Text>
# She want's a "civil" relationship



## deadendahead (Mar 9, 2016)

I'm new here - not sure the best forum to post this. I am at a loss. 
I've been married 12+ years to my soul mate. I feel she's only been in love with for 1 or 2 of those 12 years. 

About five years ago, I began talking with another woman. There was nothing ever physical - but there was plenty of flirting. I felt wanted... for the first time in quite a while. 

This past year, my wife found out about it. We began working on our marriage, and then I slipped up and reached out to my friend. It was innocent but still wrong. 

Now my wife is refusing to work on our relationship. She feels she already gave me a chance - and I did wrong again. She now only wants to stay in the marriage for the sake of our three kids. Beyond that, she wants nothing to do with me. 

I love her more than anything... and I'm beginning to make myself a better man, hoping she'll fall in love with me. I'm just not sure she ever was in love with me... and now I've given her an excuse to hate me and having nothing to do with me. 

Anyone else have similar experience? 

For more about my situation, I'm beginning to blog about it and my path to improvement - https://deadendahead.wordpress.com/


----------



## MattMatt (May 19, 2012)

deadendahead said:


> I'm new here - not sure the best forum to post this. I am at a loss.
> I've been married 12+ years to my soul mate. I feel she's only been in love with for 1 or 2 of those 12 years.
> 
> About five years ago, I began talking with another woman. There was nothing ever physical - but there was plenty of flirting. I felt wanted... for the first time in quite a while.
> ...


You did not give her an excuse to hate you. You gave her a reason to hate you.

You seem to be blaming your wife for your mistakes. 

Are you?

If so, why?


----------



## Marduk (Jul 16, 2010)

Start by realizing that there's no such thing as Santa Claus, the Easter Bunny, or a soul mate.

And even if there was such a thing, you wouldn't have had a repeated EA with another woman.

You were given more than most -- a second chance. You blew it. If you care about your wife, you'd let her go if that's what she wanted.


----------



## ConanHub (Aug 9, 2013)

Grow up and be a better man in every area of your life wether she notices or not.

Start hitting home runs in your life and don't be looking over your shoulder to see if she noticed or gives you any acknowledgement.

Engage in life. Become confident.

Dataset entries>
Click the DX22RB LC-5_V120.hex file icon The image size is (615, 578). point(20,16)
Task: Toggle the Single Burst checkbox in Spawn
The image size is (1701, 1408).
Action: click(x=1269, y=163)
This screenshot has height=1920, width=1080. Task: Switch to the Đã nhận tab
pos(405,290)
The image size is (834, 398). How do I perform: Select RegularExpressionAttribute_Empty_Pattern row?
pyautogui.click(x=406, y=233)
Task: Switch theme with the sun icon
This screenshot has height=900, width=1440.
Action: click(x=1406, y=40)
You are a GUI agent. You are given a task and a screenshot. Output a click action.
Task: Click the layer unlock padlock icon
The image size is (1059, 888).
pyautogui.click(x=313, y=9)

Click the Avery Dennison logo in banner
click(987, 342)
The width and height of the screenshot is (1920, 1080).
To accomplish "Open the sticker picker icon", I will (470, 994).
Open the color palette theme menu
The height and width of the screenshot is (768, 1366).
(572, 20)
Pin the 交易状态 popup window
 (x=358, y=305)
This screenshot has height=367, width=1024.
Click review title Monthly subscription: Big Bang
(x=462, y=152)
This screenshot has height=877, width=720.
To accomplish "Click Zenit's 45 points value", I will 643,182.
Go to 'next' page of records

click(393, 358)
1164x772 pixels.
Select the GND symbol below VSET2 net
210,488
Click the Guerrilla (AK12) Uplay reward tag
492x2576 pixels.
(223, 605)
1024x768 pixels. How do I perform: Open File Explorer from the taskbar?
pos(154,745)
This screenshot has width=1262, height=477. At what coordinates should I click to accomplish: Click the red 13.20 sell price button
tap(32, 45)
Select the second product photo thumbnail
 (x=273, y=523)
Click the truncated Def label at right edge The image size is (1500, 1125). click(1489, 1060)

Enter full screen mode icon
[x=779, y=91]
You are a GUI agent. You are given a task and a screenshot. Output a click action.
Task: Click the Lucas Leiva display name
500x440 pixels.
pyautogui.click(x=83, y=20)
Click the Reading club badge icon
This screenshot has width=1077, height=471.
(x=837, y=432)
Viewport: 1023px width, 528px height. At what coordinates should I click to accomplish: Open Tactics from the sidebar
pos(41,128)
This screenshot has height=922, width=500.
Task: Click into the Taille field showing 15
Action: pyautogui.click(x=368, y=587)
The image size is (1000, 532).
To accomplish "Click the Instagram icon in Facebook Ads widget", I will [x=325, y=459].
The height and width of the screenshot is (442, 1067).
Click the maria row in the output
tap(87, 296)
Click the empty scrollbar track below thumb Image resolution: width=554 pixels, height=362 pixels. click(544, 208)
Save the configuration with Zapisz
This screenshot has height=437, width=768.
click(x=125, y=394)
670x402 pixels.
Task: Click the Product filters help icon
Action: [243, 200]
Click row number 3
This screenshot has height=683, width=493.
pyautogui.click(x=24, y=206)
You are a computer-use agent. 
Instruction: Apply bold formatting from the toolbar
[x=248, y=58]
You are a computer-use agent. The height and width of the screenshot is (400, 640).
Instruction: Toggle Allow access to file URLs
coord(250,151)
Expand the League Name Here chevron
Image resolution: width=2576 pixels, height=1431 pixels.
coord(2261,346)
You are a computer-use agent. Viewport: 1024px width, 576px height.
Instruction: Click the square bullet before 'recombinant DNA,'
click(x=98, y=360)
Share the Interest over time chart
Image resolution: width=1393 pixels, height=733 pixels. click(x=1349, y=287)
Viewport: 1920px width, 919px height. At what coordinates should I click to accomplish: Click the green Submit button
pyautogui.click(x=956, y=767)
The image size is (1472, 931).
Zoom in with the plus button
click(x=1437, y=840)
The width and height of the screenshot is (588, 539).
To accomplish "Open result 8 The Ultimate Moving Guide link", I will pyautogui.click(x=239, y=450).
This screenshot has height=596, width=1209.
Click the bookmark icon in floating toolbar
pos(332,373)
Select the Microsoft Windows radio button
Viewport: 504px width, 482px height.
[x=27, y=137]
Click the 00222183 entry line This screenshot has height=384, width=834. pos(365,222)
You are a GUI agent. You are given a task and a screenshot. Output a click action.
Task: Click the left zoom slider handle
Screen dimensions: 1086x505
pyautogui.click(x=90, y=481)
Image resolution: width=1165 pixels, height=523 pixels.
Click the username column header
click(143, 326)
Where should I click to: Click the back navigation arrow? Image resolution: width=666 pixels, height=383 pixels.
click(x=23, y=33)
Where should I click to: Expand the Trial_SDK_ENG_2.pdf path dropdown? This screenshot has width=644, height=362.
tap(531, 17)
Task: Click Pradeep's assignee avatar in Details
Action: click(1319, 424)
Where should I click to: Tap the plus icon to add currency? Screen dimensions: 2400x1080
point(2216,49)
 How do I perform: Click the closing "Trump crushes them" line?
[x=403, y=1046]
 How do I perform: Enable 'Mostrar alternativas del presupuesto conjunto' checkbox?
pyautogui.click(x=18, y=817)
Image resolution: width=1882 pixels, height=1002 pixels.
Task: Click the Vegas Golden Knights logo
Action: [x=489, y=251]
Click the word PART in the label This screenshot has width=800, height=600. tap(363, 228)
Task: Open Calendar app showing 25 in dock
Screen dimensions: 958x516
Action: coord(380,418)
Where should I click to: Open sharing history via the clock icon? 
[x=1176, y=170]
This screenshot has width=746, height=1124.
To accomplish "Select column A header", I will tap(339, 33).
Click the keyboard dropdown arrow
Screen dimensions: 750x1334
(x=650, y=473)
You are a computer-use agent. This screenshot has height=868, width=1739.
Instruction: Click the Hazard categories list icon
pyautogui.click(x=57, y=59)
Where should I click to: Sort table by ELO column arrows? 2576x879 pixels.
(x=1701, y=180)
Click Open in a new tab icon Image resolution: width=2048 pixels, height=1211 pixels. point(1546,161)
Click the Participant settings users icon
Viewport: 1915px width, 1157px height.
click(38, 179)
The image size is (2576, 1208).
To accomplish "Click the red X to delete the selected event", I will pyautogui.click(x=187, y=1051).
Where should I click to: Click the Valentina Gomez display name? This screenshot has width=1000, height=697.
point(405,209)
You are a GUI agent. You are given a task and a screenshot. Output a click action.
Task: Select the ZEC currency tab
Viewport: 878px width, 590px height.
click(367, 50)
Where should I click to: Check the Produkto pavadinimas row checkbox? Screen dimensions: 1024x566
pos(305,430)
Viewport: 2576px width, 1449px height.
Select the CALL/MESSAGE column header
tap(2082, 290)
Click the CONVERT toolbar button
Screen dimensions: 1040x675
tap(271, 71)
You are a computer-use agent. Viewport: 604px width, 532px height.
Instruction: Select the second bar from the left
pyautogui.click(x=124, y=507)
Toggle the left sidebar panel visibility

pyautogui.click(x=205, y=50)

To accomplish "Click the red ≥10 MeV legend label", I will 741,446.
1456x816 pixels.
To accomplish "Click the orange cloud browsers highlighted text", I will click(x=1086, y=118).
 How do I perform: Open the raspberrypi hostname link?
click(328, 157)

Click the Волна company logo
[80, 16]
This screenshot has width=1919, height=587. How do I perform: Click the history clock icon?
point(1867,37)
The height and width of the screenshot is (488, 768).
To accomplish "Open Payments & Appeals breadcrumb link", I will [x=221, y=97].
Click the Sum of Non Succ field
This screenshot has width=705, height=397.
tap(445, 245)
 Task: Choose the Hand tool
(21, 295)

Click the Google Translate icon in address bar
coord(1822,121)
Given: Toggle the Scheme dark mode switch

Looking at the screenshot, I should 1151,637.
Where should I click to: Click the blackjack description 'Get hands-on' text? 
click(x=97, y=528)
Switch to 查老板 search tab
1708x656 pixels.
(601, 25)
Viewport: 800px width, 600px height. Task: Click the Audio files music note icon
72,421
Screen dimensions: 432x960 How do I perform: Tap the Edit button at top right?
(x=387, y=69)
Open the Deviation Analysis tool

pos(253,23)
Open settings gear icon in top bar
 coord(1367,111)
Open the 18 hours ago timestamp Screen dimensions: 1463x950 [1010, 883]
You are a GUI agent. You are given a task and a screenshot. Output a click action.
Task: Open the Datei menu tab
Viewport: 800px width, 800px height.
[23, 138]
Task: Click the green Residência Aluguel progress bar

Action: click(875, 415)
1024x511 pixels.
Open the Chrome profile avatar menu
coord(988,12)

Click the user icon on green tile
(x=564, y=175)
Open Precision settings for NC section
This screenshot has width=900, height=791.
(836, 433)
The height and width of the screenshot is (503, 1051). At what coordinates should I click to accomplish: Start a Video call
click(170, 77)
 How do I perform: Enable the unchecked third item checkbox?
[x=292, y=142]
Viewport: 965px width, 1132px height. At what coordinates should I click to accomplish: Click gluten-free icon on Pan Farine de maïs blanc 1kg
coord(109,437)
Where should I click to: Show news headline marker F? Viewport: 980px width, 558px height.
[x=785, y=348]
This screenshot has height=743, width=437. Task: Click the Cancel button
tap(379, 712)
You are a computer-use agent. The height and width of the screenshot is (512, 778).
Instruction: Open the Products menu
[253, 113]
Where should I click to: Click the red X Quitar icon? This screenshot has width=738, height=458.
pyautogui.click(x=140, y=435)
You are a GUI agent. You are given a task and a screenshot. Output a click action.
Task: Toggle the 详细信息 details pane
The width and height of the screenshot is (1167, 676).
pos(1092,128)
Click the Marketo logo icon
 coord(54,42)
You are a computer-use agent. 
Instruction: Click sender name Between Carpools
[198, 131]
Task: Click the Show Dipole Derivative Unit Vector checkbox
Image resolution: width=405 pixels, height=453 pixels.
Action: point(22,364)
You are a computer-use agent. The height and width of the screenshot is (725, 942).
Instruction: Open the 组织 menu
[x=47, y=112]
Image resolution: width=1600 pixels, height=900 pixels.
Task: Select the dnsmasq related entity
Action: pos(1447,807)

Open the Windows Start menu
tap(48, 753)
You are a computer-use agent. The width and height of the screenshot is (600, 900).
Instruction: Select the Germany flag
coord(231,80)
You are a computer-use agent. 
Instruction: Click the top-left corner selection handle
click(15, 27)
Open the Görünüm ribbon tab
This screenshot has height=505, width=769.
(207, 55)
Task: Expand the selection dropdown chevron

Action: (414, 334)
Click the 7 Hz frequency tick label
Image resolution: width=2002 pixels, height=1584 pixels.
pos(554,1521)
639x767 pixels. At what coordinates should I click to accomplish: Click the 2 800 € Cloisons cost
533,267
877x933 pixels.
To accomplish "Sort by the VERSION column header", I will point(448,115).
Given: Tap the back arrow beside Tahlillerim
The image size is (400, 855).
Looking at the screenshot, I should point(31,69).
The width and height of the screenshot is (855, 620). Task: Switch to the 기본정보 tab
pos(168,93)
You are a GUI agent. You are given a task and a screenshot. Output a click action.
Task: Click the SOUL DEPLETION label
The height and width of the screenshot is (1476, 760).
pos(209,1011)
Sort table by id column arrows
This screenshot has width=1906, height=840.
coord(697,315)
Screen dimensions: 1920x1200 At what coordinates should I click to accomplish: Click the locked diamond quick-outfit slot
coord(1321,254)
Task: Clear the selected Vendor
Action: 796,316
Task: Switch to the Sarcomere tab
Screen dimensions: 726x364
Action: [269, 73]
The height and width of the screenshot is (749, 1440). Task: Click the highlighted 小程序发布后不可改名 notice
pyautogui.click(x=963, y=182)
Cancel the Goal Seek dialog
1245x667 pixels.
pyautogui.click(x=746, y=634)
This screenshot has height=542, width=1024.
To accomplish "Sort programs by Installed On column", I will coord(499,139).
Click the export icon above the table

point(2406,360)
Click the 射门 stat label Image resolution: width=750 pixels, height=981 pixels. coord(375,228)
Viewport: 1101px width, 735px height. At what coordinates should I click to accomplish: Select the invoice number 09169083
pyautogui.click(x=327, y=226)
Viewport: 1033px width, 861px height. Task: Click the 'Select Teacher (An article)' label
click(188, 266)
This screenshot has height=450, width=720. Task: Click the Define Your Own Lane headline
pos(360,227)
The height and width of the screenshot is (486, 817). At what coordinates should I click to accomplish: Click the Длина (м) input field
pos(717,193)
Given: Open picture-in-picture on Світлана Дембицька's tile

What is expected> Write out the passage of the forum thread above from "# She want's" to "wants nothing to do with me.", word for word.

Written answer>
# She want's a "civil" relationship



## deadendahead (Mar 9, 2016)

I'm new here - not sure the best forum to post this. I am at a loss. 
I've been married 12+ years to my soul mate. I feel she's only been in love with for 1 or 2 of those 12 years. 

About five years ago, I began talking with another woman. There was nothing ever physical - but there was plenty of flirting. I felt wanted... for the first time in quite a while. 

This past year, my wife found out about it. We began working on our marriage, and then I slipped up and reached out to my friend. It was innocent but still wrong. 

Now my wife is refusing to work on our relationship. She feels she already gave me a chance - and I did wrong again. She now only wants to stay in the marriage for the sake of our three kids. Beyond that, she wants nothing to do with me.